Pictures stay out of the copy; output exactly the lines from the one containing "Where should I" through the end of the material.

------------------------------------------------------------------------

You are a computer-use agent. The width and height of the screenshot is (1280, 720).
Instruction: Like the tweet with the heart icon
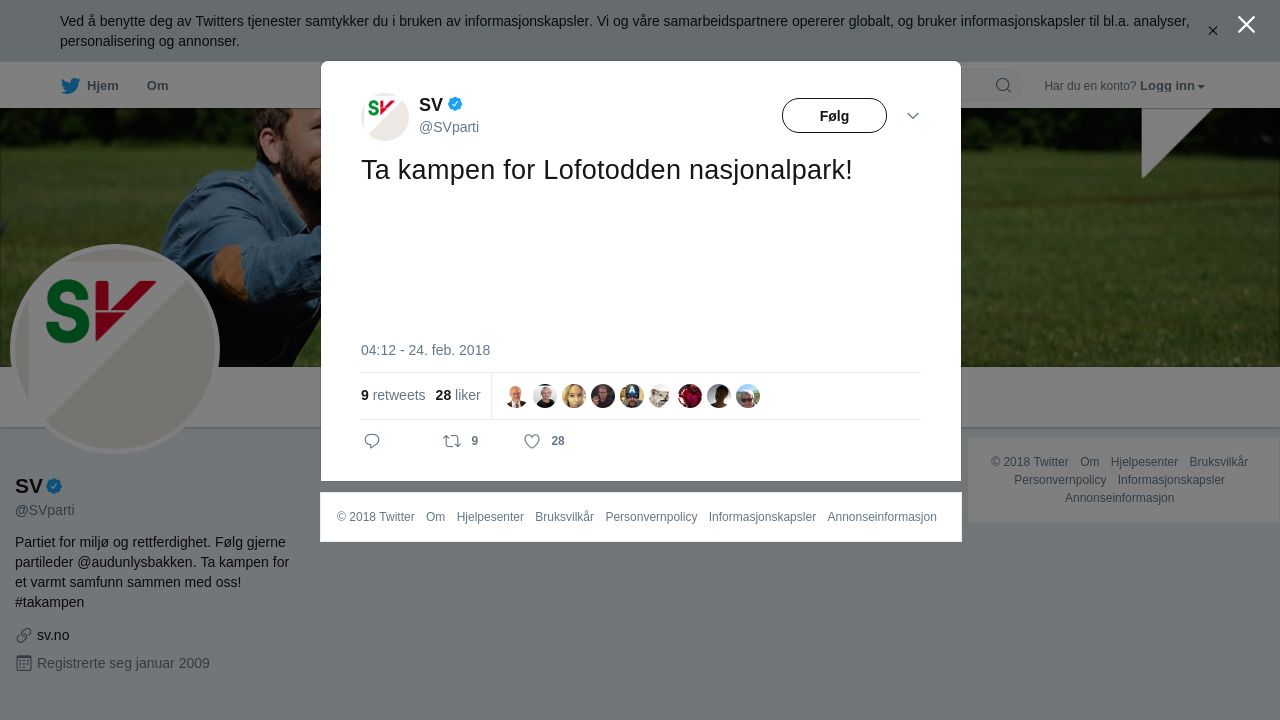(532, 441)
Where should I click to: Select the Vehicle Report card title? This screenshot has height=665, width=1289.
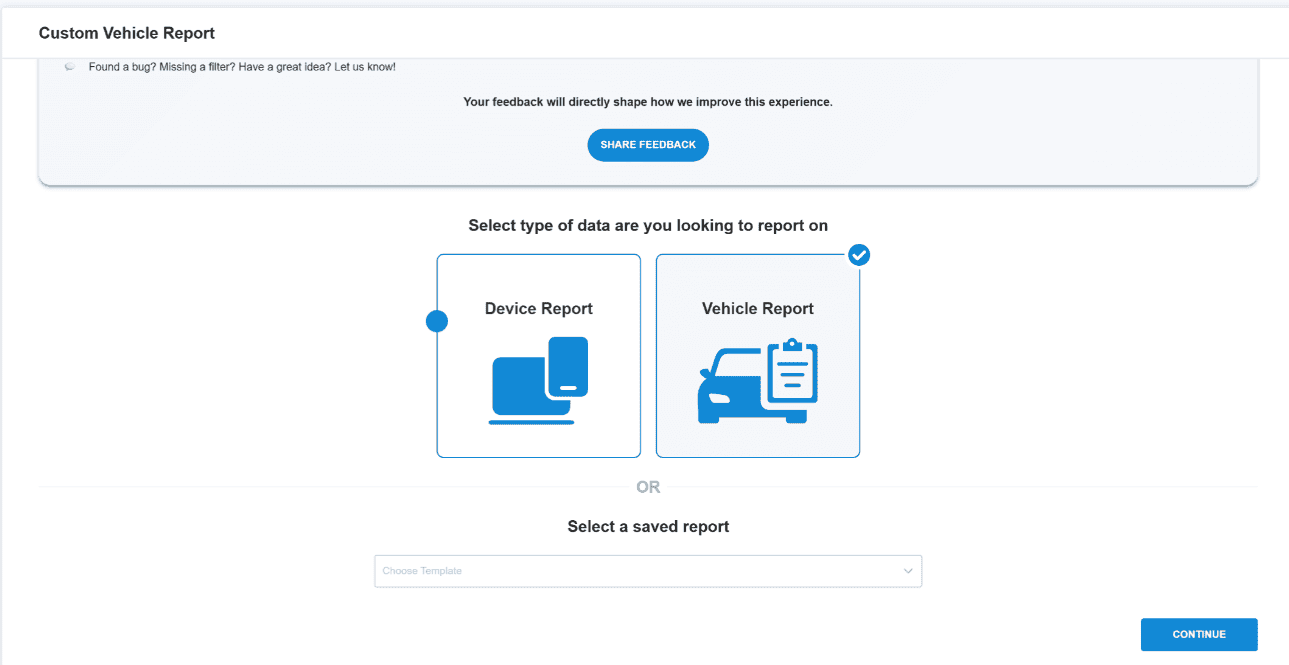[757, 309]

------------------------------------------------------------------------

> [THE ANSWER]:
Where should I click to: Select the Vehicle Report card title? This screenshot has height=665, width=1289.
[757, 309]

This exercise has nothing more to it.